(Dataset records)
= Beginning of Section =

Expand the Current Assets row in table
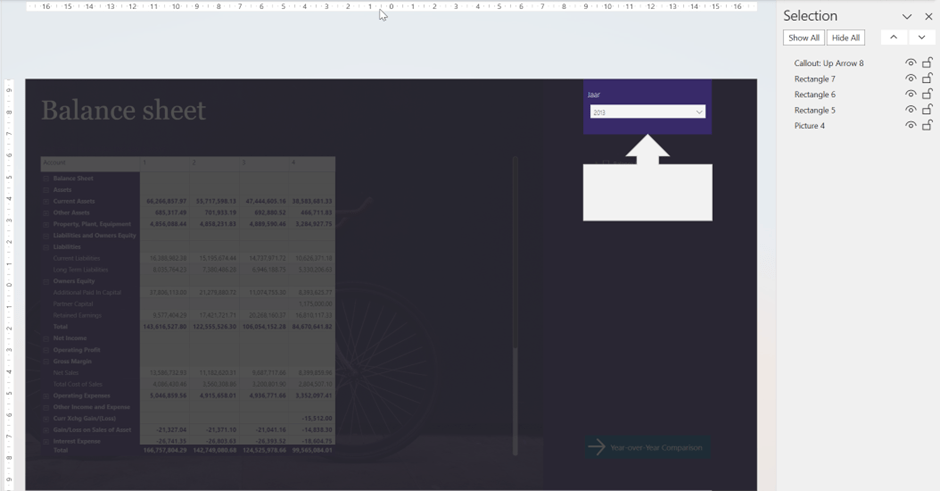The image size is (940, 491). click(x=46, y=201)
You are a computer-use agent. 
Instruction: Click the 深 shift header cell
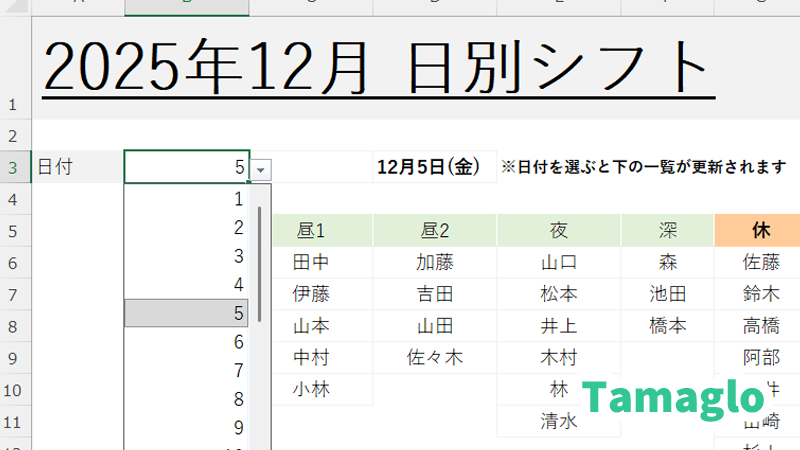(x=667, y=231)
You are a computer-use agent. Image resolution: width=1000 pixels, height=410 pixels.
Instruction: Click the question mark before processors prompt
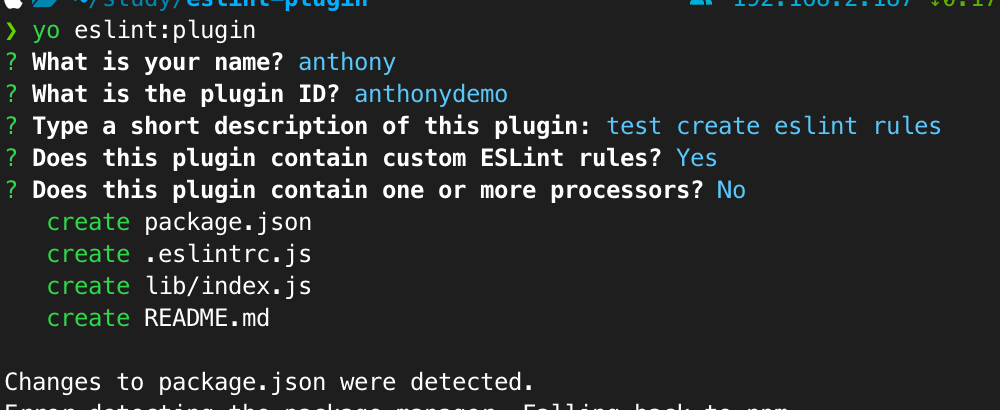[11, 190]
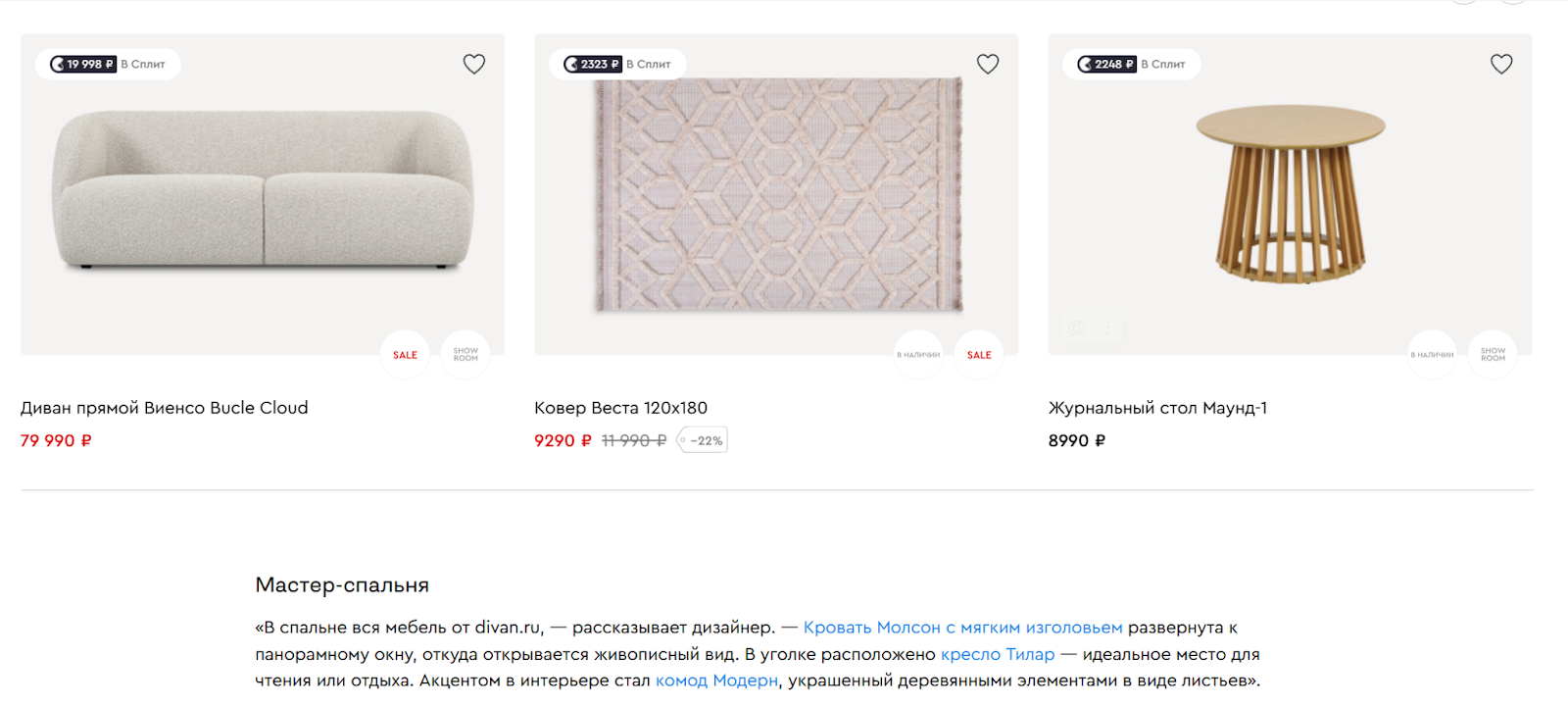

= End of Section =

- _WHAT THE TASK ASKS_
Excluding the pictures, write out exactly the lines from the line that contains "Instruction: Click the question" through the end of the records.

- _YOUR RESPONSE_
Instruction: Click the question mark before processors prompt
[11, 190]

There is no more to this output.